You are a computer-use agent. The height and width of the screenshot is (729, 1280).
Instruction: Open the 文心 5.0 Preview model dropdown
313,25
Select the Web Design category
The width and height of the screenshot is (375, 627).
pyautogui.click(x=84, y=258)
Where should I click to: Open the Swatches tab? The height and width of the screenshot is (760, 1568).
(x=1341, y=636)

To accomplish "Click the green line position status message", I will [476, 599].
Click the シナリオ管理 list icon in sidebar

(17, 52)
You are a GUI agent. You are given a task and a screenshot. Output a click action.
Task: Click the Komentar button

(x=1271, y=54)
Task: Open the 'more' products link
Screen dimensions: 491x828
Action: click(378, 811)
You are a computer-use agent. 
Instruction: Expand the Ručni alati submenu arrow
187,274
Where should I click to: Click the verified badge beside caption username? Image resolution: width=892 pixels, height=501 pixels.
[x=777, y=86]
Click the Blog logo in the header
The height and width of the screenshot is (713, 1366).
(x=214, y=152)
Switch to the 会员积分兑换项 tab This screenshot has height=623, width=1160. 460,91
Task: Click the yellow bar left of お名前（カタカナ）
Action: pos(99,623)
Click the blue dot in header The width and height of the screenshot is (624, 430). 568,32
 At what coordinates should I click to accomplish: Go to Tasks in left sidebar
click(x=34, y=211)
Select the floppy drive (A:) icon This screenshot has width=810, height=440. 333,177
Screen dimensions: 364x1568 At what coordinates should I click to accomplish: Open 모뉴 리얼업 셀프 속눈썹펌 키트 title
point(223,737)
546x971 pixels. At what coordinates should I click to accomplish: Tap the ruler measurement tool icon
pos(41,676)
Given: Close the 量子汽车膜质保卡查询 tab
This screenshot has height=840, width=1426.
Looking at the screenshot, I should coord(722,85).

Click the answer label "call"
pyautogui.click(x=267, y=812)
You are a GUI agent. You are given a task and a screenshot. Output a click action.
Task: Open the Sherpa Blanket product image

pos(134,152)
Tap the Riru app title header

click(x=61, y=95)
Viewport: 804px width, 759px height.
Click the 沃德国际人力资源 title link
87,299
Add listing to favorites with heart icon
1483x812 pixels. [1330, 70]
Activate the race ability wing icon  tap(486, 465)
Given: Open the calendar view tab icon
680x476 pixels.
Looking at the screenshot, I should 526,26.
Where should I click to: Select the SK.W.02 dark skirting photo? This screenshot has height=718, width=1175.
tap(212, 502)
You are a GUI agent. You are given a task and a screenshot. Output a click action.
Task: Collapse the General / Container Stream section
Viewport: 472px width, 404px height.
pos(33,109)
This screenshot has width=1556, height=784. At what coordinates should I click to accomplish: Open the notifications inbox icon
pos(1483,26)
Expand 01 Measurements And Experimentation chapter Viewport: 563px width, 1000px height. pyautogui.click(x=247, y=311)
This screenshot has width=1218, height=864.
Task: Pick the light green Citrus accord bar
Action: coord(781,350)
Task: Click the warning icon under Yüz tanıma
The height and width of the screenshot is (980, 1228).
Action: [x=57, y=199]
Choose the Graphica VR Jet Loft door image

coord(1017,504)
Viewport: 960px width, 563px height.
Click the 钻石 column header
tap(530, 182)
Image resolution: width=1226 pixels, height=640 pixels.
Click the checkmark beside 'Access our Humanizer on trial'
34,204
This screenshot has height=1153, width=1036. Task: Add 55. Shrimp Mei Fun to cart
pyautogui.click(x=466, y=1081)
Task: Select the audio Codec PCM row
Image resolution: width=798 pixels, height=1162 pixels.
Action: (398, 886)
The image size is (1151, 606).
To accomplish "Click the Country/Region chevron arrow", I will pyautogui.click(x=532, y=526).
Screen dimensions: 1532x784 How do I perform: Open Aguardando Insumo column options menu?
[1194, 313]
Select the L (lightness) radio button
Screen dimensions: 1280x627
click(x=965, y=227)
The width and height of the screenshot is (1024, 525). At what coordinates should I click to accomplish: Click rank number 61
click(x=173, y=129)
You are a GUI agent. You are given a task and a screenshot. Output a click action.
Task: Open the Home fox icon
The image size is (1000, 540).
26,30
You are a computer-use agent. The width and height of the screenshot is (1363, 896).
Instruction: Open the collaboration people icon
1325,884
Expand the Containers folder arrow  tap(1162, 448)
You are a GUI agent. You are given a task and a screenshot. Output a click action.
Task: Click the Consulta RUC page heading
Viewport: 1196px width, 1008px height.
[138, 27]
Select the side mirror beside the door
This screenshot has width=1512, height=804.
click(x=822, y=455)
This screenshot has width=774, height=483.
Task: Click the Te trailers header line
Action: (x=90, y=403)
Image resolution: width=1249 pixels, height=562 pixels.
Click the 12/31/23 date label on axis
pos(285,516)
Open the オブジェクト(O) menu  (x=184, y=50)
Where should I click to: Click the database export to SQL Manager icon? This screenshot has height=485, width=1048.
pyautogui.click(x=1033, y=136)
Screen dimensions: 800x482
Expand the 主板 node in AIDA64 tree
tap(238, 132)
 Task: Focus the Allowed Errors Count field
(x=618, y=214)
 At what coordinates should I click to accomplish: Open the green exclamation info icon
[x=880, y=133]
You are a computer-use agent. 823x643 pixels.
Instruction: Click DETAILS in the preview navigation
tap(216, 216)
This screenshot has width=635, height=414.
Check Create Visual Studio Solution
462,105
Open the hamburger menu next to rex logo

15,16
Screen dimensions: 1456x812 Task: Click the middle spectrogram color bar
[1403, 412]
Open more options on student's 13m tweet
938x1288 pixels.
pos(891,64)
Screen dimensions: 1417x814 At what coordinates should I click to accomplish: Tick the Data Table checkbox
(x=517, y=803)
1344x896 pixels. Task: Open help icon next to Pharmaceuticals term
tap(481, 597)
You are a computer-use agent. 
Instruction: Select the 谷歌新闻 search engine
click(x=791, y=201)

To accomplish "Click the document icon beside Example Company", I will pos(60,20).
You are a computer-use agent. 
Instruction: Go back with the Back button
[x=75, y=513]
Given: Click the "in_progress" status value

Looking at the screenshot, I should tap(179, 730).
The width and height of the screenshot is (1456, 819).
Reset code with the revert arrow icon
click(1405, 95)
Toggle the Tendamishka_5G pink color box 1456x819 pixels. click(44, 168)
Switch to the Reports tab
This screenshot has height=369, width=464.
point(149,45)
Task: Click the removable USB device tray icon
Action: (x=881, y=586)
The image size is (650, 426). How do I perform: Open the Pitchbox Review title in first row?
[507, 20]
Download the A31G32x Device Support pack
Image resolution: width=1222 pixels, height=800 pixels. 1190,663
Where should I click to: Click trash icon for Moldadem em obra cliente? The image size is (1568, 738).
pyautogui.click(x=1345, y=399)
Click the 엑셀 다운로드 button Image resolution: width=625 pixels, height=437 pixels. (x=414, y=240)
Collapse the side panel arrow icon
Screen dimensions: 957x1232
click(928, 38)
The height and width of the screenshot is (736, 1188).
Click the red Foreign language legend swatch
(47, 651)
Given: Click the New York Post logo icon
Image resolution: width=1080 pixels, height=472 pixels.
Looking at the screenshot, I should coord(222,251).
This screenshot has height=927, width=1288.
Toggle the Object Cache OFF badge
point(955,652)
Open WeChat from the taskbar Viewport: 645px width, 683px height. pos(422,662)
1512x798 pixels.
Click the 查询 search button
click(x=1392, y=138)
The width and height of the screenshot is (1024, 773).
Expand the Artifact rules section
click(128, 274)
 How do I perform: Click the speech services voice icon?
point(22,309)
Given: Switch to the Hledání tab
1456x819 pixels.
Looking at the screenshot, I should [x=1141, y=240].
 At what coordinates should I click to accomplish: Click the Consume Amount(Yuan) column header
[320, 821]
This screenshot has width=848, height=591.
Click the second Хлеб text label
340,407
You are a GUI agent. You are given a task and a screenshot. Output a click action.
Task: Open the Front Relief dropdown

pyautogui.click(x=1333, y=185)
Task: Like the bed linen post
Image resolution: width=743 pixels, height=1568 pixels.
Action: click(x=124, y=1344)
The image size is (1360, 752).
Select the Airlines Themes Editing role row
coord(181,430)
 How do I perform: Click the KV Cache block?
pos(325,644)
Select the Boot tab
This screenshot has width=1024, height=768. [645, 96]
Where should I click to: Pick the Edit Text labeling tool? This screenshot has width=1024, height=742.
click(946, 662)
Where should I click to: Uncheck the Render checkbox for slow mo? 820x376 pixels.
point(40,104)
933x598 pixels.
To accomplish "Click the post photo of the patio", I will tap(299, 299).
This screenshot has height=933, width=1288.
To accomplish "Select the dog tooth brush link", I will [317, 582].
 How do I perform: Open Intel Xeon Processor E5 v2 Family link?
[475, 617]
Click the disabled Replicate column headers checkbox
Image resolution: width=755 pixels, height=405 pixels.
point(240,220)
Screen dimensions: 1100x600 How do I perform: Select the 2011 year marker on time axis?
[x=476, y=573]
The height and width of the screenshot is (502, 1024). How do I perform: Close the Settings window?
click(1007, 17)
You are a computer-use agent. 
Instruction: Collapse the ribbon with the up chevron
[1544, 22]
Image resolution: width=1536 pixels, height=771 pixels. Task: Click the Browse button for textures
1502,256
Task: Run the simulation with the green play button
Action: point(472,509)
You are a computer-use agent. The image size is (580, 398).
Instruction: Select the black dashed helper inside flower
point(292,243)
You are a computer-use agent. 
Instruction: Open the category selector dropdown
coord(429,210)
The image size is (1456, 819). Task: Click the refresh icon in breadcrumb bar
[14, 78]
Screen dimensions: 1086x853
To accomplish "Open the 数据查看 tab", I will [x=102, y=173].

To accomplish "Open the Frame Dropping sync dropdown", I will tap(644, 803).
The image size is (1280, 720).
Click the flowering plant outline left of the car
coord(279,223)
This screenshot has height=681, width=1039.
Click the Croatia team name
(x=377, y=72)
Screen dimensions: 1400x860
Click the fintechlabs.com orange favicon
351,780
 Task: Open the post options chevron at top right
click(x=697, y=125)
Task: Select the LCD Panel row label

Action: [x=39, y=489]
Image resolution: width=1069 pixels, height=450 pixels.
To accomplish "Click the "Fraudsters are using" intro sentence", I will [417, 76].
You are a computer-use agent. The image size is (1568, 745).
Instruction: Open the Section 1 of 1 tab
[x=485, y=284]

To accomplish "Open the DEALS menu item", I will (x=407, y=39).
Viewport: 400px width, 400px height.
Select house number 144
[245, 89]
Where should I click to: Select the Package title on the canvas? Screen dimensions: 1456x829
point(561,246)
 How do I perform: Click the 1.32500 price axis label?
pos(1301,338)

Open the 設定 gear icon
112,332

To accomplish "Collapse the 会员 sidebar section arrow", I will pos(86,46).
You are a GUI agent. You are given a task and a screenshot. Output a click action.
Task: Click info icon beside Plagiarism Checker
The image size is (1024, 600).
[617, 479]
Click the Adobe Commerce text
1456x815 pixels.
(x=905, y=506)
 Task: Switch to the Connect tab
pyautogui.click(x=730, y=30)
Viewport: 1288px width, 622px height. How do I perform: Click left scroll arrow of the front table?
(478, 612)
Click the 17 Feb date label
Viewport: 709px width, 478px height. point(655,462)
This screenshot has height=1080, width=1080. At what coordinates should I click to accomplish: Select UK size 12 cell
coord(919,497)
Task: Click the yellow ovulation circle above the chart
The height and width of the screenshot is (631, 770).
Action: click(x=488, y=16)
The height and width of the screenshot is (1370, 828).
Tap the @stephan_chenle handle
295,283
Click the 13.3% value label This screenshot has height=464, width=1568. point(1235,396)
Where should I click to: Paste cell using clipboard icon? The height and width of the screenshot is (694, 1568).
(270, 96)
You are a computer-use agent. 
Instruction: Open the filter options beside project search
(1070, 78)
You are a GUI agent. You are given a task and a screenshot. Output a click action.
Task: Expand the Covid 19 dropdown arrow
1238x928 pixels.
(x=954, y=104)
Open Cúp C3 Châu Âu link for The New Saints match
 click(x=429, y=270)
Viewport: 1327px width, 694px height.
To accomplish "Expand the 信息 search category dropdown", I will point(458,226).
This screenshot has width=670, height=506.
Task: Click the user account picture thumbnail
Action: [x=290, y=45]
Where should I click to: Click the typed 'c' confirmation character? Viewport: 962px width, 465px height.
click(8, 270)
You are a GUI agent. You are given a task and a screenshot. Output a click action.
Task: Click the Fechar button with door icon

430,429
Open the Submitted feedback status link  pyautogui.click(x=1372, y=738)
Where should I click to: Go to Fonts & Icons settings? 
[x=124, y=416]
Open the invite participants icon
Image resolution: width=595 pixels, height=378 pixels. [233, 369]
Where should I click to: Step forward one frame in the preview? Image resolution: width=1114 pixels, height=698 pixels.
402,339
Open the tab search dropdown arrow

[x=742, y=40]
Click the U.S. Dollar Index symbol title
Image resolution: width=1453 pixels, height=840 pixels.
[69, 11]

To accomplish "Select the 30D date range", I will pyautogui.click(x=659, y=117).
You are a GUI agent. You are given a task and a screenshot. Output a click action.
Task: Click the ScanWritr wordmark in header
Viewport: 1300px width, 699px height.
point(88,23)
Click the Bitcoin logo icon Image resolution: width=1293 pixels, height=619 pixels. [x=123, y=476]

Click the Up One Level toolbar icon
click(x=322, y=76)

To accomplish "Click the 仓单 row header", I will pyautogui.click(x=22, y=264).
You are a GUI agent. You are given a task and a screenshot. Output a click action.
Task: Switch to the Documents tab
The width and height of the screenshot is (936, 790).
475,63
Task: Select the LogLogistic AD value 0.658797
+-------+
**GOAL OF THE EXERCISE:**
Retype the records from the line with "Viewport: 804px width, 759px height." up to and including the line with "Action: coord(781,350)", keeping every line the same.

**ANSWER FOR THIS EXERCISE:**
Viewport: 804px width, 759px height.
Click the 沃德国际人力资源 title link
87,299
Add listing to favorites with heart icon
1483x812 pixels. [1330, 70]
Activate the race ability wing icon  tap(486, 465)
Given: Open the calendar view tab icon
680x476 pixels.
Looking at the screenshot, I should 526,26.
Where should I click to: Select the SK.W.02 dark skirting photo? This screenshot has height=718, width=1175.
tap(212, 502)
You are a GUI agent. You are given a task and a screenshot. Output a click action.
Task: Collapse the General / Container Stream section
Viewport: 472px width, 404px height.
pos(33,109)
This screenshot has width=1556, height=784. At what coordinates should I click to accomplish: Open the notifications inbox icon
pos(1483,26)
Expand 01 Measurements And Experimentation chapter Viewport: 563px width, 1000px height. pyautogui.click(x=247, y=311)
This screenshot has width=1218, height=864.
Task: Pick the light green Citrus accord bar
Action: coord(781,350)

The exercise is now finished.